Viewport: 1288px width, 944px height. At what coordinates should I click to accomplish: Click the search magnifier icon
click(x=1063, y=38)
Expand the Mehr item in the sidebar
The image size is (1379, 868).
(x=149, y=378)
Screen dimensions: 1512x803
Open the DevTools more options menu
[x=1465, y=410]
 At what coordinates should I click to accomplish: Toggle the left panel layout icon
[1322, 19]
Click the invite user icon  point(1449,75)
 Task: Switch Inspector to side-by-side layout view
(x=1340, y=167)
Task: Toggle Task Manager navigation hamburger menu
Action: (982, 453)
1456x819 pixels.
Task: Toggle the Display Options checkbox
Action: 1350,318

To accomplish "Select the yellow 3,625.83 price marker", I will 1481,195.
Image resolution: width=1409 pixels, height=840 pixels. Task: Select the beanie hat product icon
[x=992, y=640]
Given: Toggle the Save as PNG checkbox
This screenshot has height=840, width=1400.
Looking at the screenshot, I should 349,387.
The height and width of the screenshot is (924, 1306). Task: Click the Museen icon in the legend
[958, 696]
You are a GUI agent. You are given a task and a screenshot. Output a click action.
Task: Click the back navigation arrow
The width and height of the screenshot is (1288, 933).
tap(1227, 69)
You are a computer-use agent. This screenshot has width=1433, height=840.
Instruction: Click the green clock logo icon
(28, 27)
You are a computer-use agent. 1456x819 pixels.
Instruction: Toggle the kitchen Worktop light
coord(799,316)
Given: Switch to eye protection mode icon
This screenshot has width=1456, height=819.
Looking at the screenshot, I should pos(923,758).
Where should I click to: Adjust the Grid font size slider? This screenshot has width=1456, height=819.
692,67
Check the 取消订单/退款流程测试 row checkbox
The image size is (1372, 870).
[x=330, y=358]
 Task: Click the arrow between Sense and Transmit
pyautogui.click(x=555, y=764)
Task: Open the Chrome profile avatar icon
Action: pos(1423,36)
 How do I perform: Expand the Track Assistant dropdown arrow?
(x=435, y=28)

-=-=-=-=-

Restate word for word the lines above, beginning with the one that contains "The width and" and ending with the last line.

▸ WRITTEN RESPONSE
The width and height of the screenshot is (1288, 933).
tap(1227, 69)
You are a computer-use agent. This screenshot has width=1433, height=840.
Instruction: Click the green clock logo icon
(28, 27)
You are a computer-use agent. 1456x819 pixels.
Instruction: Toggle the kitchen Worktop light
coord(799,316)
Given: Switch to eye protection mode icon
This screenshot has width=1456, height=819.
Looking at the screenshot, I should pos(923,758).
Where should I click to: Adjust the Grid font size slider? This screenshot has width=1456, height=819.
692,67
Check the 取消订单/退款流程测试 row checkbox
The image size is (1372, 870).
[x=330, y=358]
 Task: Click the arrow between Sense and Transmit
pyautogui.click(x=555, y=764)
Task: Open the Chrome profile avatar icon
Action: pos(1423,36)
 How do I perform: Expand the Track Assistant dropdown arrow?
(x=435, y=28)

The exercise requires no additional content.